18. The method of claim 17, wherein said agent is a small molecule.

19. The method of claim 17, wherein said agent is an antibody, a hybrid antibody, or an antibody fragment.

20. The method of claim 17, wherein said agent is a siRNA, and antisense RNA, or an aptamer.

21. The method of claim 17, wherein said agent is a protein or a peptide.

22. A method of pre-clinical or clinical development of a therapeutic for neurodegenerative disease comprising measuring efficacy of more than one agent according to the method of claim 1, selecting at least one agent based on results of said method of claim 1, and administering said at least one agent to an animal model of said neurodegenerative disease.

23. A method of high-throughput drug screening comprising performing the method of claim 1, wherein efficacy of more than one agent is measured.

24. The method of claim 23, wherein efficacy of a number of agents is measured, wherein said number is selected from more than 10, more than 100, more than 1000, and more than 10,000.

25. The method of claim 23, wherein efficacy of combinations of agents is measured.

26. The method of claim 23, wherein said method is performed by automation.

27. A method of treating neurodegenerative disease in a human comprising administering an agent with efficacy for treatment of said neurodegenerative disease, wherein said efficacy is measured by the method of claim 1.

28. The method of claim 27, wherein said efficacy is measured prior to administration of said agent to a human for treatment of said neurodegenerative disease.

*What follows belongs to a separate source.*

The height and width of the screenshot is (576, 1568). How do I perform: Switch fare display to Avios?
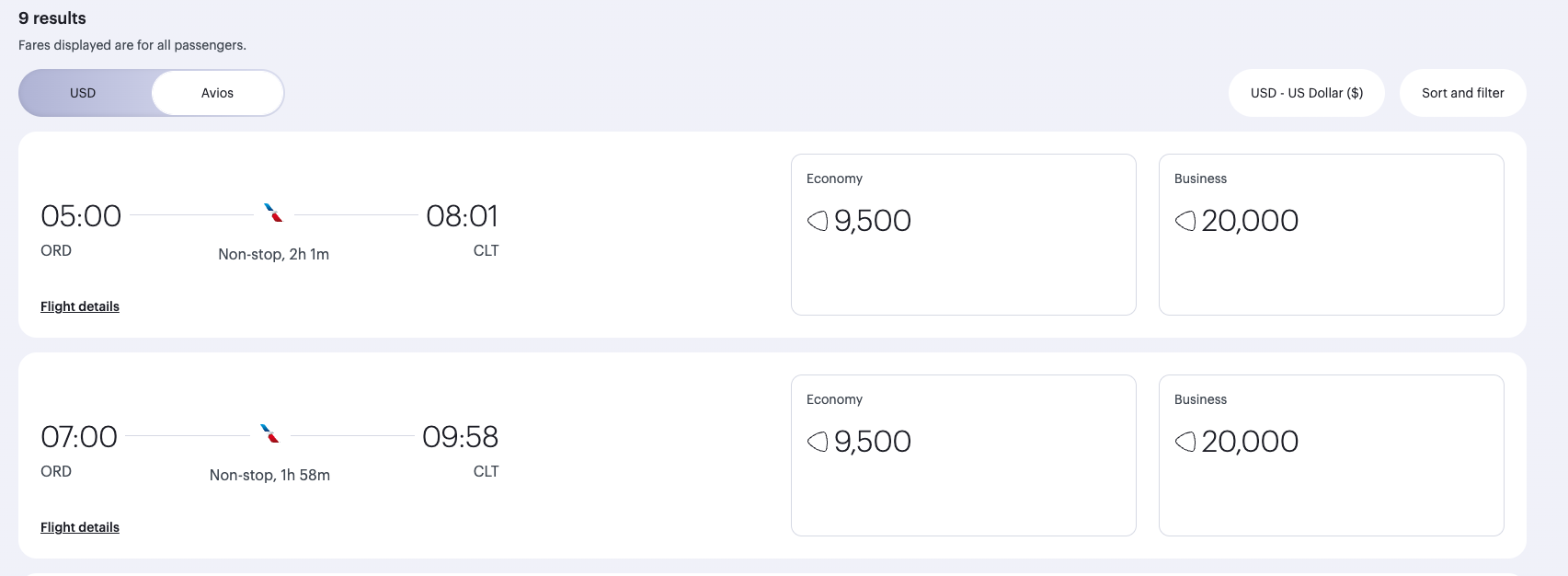point(218,93)
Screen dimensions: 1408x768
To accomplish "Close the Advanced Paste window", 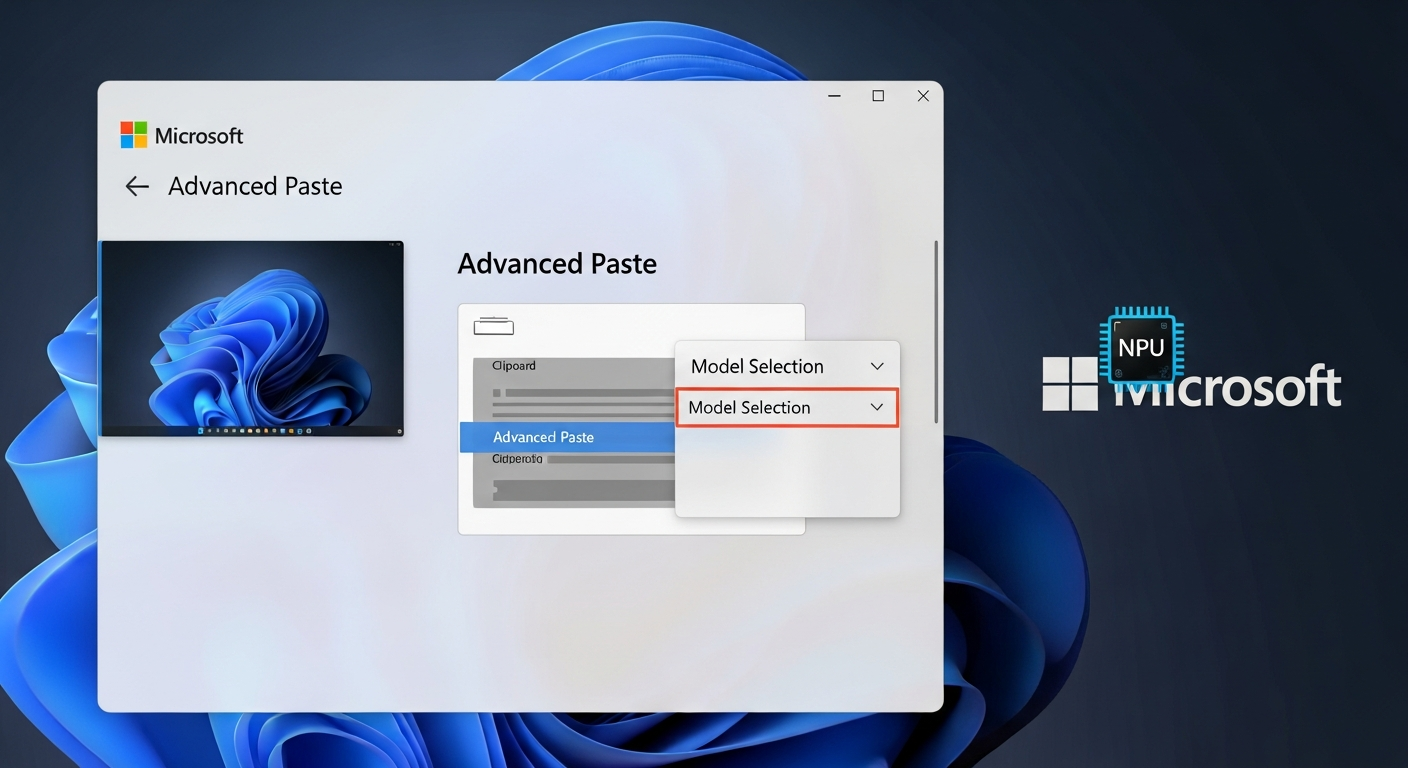I will pyautogui.click(x=923, y=96).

29. An agent for treatment of a neurodegenerative disease formulated in a composition comprising said agent and a carrier suitable for treatment of said neurodegenerative disease, wherein said agent has efficacy in the treatment of said neurodegenerative disease, wherein said efficacy is measured according to the method of claim 1.

30. The agent of claim 29, wherein said agent is a small molecule.

31. The agent of claim 29, wherein said agent is an antibody, a hybrid antibody, or an antibody fragment.

32. The agent of claim 29, wherein said agent is a siRNA, and antisense RNA, or an aptamer.

33. The agent of claim 29, wherein said agent is a protein or a peptide.

34. A culture of fibroblast cells comprising cell culture media and further comprising fibroblast cells with a copy number variation for alpha-synuclein wherein said fibroblast cells are derived from a human with a neurodegenerative disease.

35. The culture of claim 34, wherein said neurodegenerative disease is Parkinson's disease or Parkinson's-related disease.

36. The culture of claim 34, wherein said culture contains an amount of cells differing from said fibroblast cells is selected from less than about 50%, less than about 40%, less than about 30%, less than about 20%, less than about 10%, less than about 5%, less than about 4%, less than about 3%, less than about 2%, less than about 1%, and less than about 0.1%.

37. The culture of claim 34, wherein said culture contains an amount of induced pluripotent stem cells selected from less than about 50%, less than about 40%, less than about 30%, less than about 20%, less than about 10%, less than about 5%, less than about 4%, less than about 3%, less than about 2%, less than about 1%, and less than about 0.1%.

38. The culture of claim 34, wherein said copy number variation is alpha-synuclein triplication.

39. The culture of claim 34, wherein said human exhibited symptoms of said neurodegenerative disease at a time when cells were collected from said human.

40. The culture of claim 34, further comprising an agent for treatment of neurodegenerative disease.

41. A primary fibroblast cell line derived from a human exhibiting symptoms of Parkinson's disease or Parkinson's-related disease, wherein said primary fibroblast cell line includes alpha-synuclein triplication.

42. A method, agent, culture, or cell line according to any of the above claims, wherein said neurodegenerative disease is Parkinson's disease or Parkinson's-related disease.